Subsidiárias

Petrobras Gás S.A. – Gaspetro

Em maio de 1998, a Petrofértil teve sua razão social alterada para Petrobras Gás S.A. (Gaspetro). Seu objetivo social passou a ser a produção, o comércio, a importação, a exportação, a armazenagem, o transporte e a distribuição de gás natural, de gás liquefeito de petróleo e de gases raros de quaisquer origens; de fertilizantes, suas matérias-primas e produtos correlatos; de energia termoelétrica; de sinais de dados, voz e imagem por meio de sistemas de comunicação por cabo e rádio; bem como a prestação de serviços técnicos e administrativos relacionados a tais atividades.

Em 1998, a Petrobras, por intermédio de seu Serviço de Engenharia, concluiu a construção do trecho norte do Gasoduto Bolívia-Brasil, entre Santa Cruz de La Sierra, na Bolívia, e Campinas, em São Paulo, com 1.970 quilômetros de extensão. A partir de 1999, com a inauguração desse trecho, estará disponível, inicialmente, um volume médio de 4,1 milhões de metros cúbicos por dia de gás natural para os estados de Mato Grosso do Sul e São Paulo.

A conclusão do trecho sul, entre Campinas, em São Paulo, e Porto Alegre, no Rio Grande do Sul, com 1.180 quilômetros de extensão, está prevista para o final de 1999, quando o gás boliviano chegará aos estados do Paraná, de Santa Catarina e do Rio Grande do Sul, abastecendo o País com um volume inicial de 9,1 milhões de metros cúbicos/dia.

O gasoduto será operado pela Transportadora Brasileira Gasoduto Bolívia-Brasil (TBG), cujo controle acionário pertence à Gaspetro (99,98%).

Outro projeto de grande porte conduzido pela Gaspetro é o gás natural de Urucu para geração termoelétrica, que vai garantir a geração de 930 MW na Amazônia Legal, utilizando cinco milhões de metros cúbicos/dia de gás natural, oriundos dos campos de Urucu e de Juruá, na Bacia do Solimões, no Alto Amazonas.

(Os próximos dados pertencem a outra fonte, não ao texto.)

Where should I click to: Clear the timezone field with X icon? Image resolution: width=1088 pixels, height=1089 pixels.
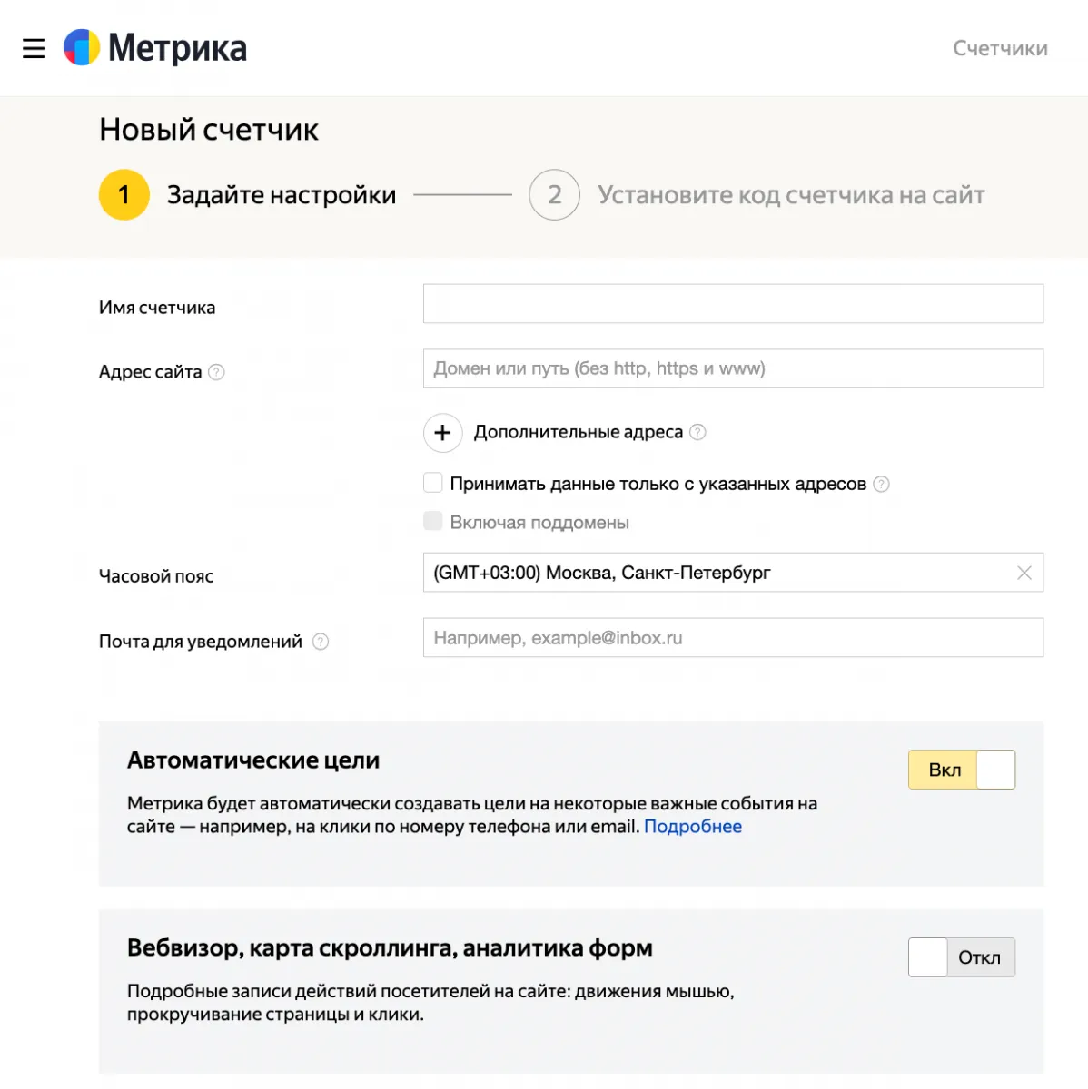coord(1024,573)
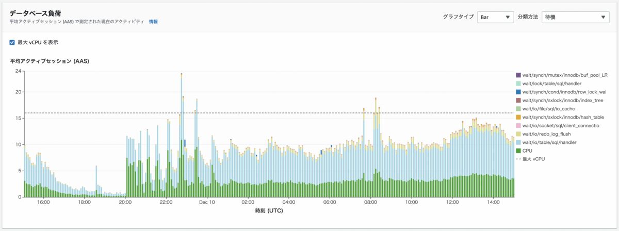The height and width of the screenshot is (231, 619).
Task: Click the wait/lock/table/sql/handler legend swatch
Action: (518, 84)
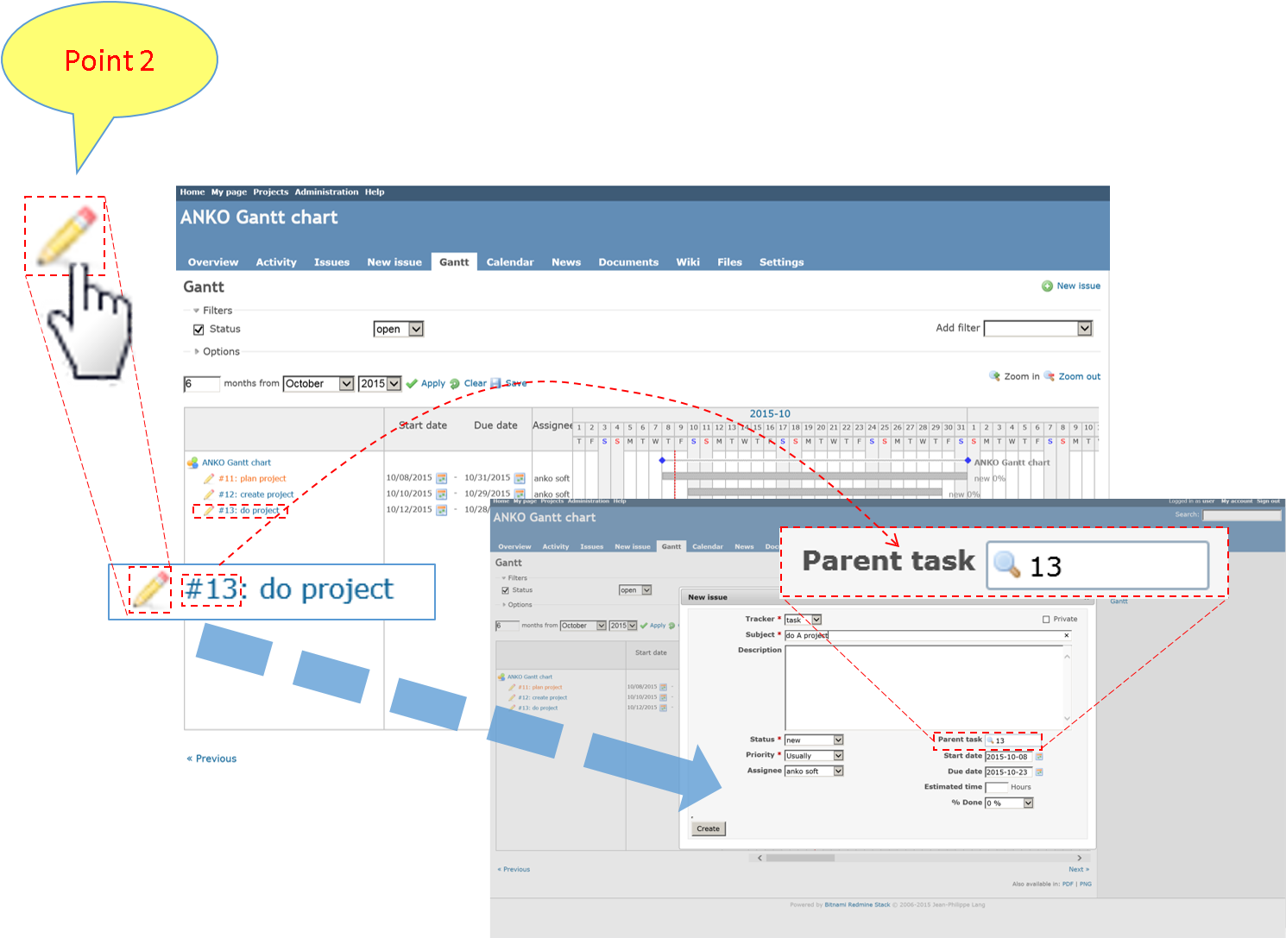The image size is (1286, 938).
Task: Tick the Private checkbox in New issue form
Action: [1046, 620]
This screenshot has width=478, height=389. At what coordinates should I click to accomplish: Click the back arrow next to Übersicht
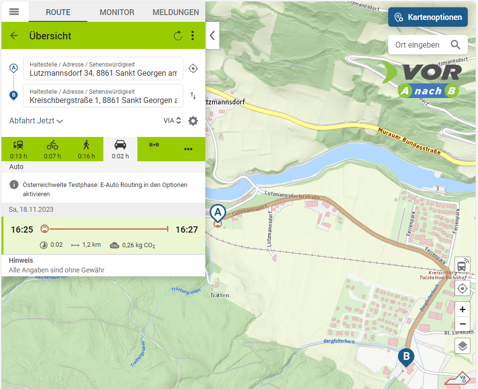tap(14, 35)
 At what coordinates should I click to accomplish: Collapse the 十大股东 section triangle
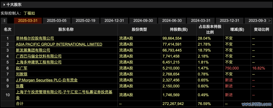[4, 5]
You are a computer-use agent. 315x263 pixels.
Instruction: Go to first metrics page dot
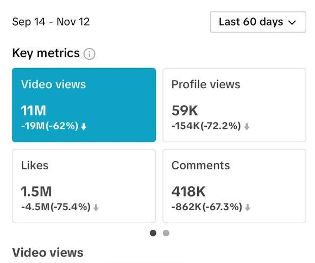[x=153, y=233]

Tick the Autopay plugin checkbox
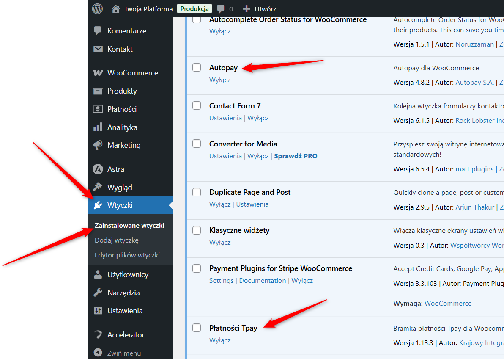[197, 67]
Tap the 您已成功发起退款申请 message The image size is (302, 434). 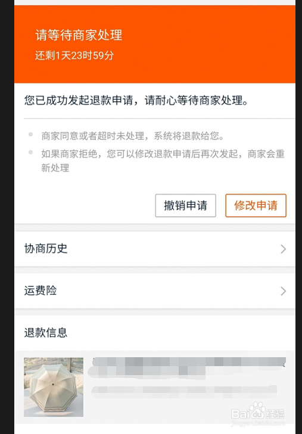click(x=136, y=100)
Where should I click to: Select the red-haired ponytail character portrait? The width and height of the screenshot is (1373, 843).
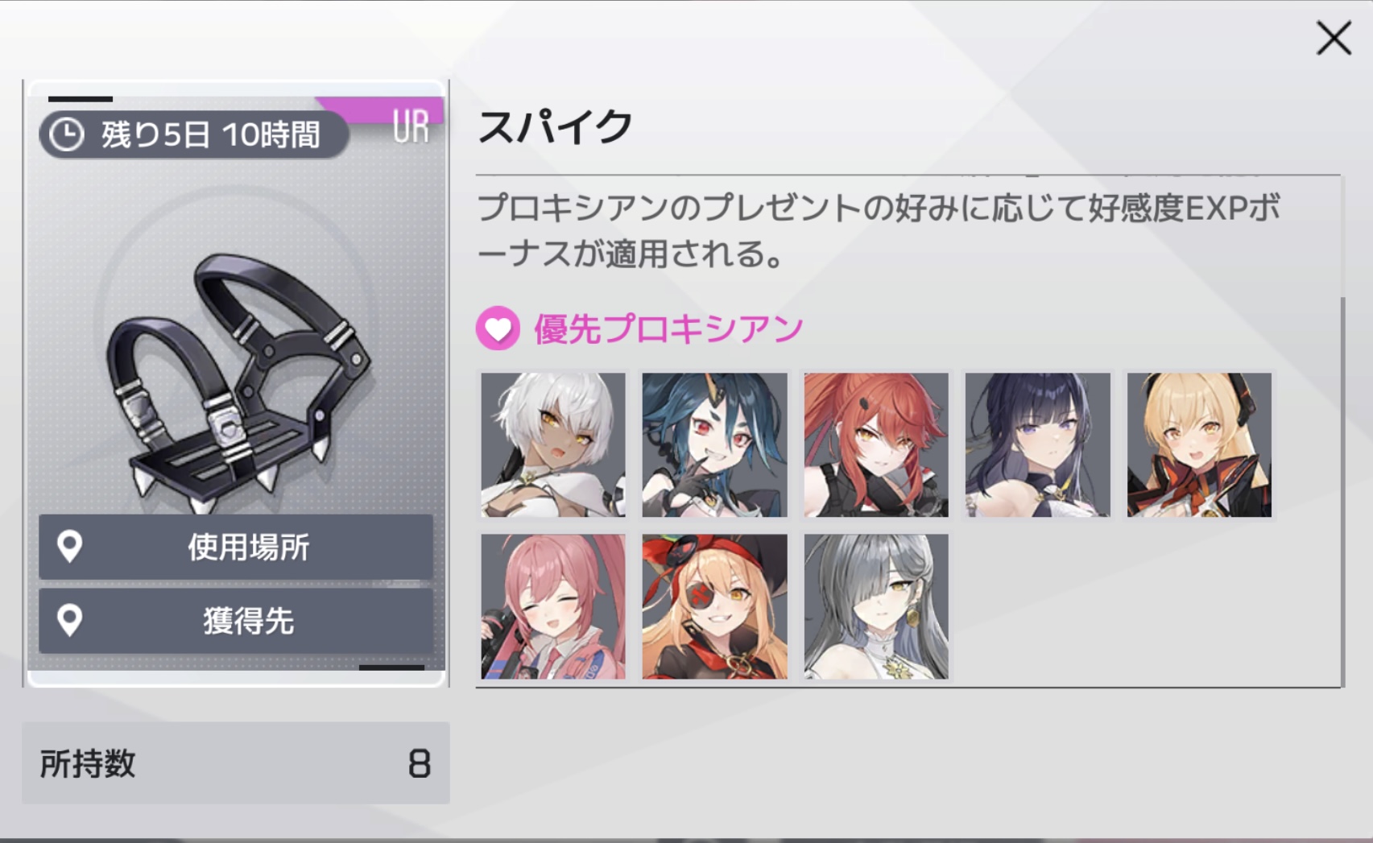coord(876,444)

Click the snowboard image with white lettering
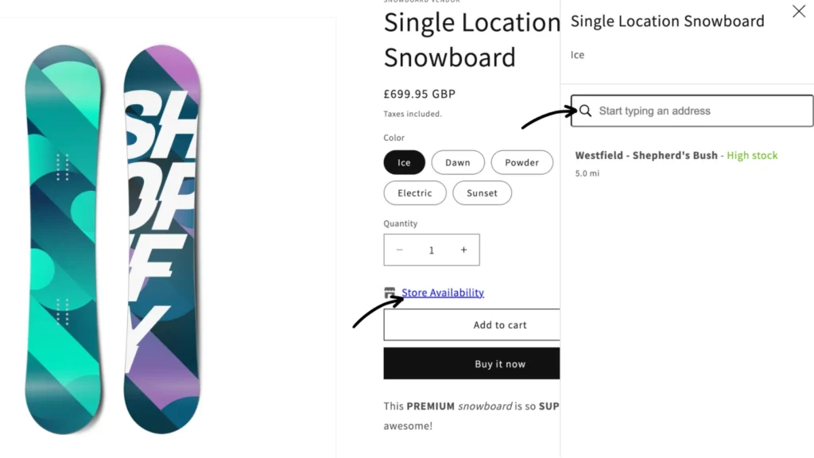162,239
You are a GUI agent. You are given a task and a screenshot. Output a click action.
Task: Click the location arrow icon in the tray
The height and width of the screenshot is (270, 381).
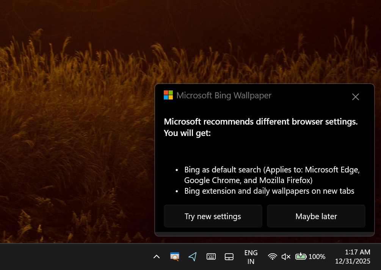[193, 256]
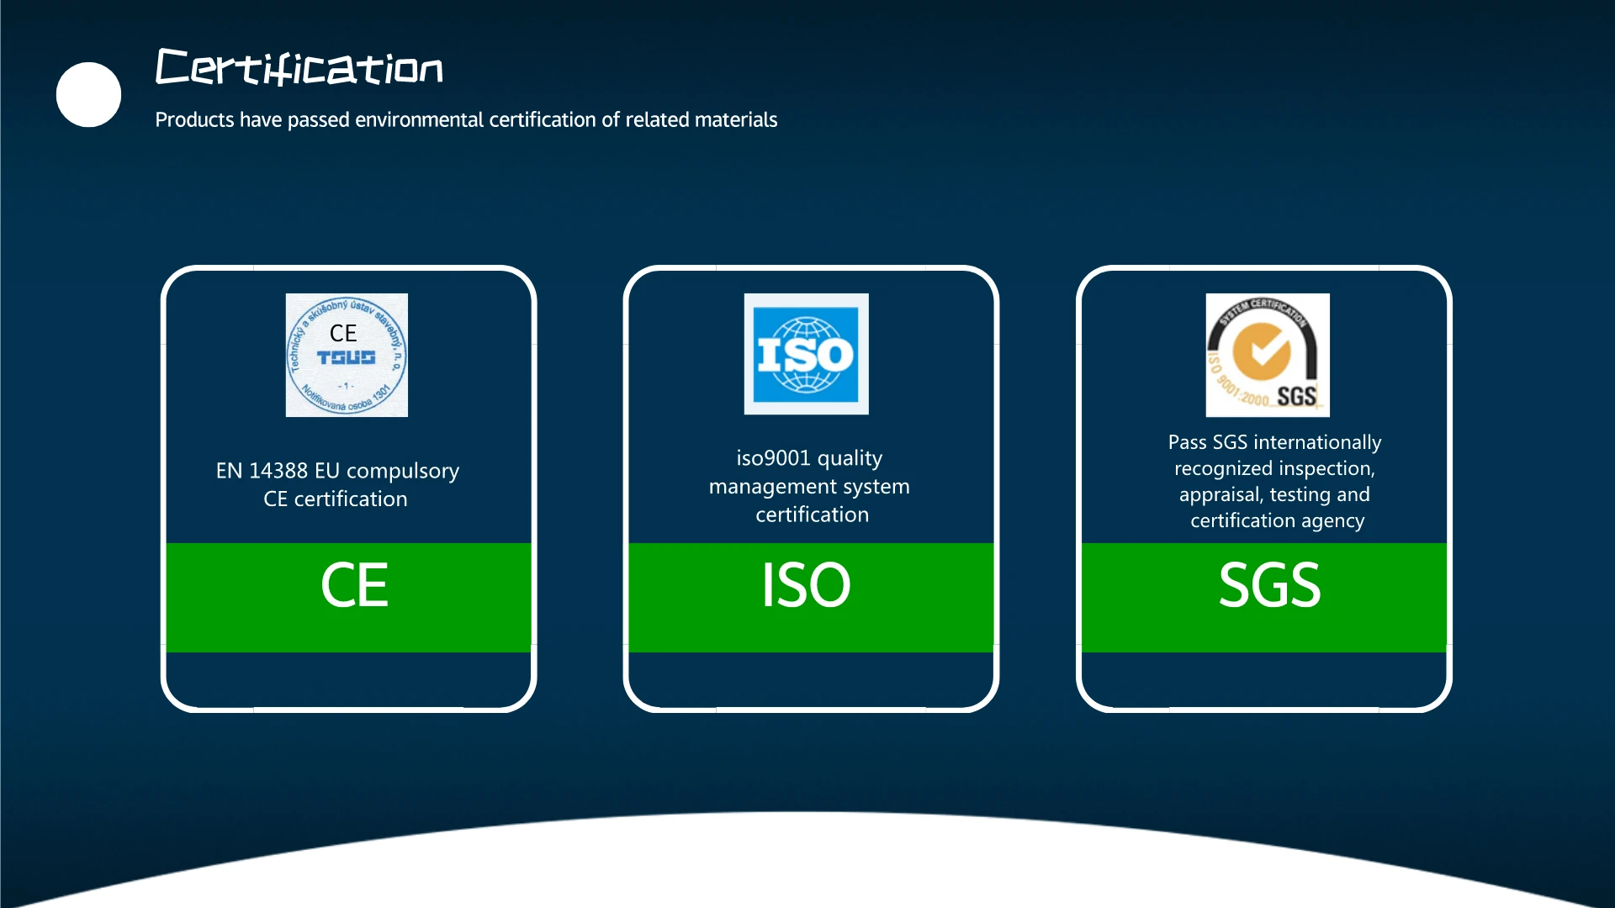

Em 1998, foi concluída a construção do gasoduto que liga Urucu a Coari, às margens do rio Solimões, com 280 quilômetros de extensão. Além disso, está prevista a implantação de um gasoduto ligando Coari a Manaus, com 420 quilômetros de extensão, e um gasoduto de 500 quilômetros de Urucu a Porto Velho para abastecer as usinas termoelétricas já existentes e a se instalar – que atenderão aos sistemas de Manaus e localidades vizinhas, e ao sistema interligado de Rondônia e do Acre.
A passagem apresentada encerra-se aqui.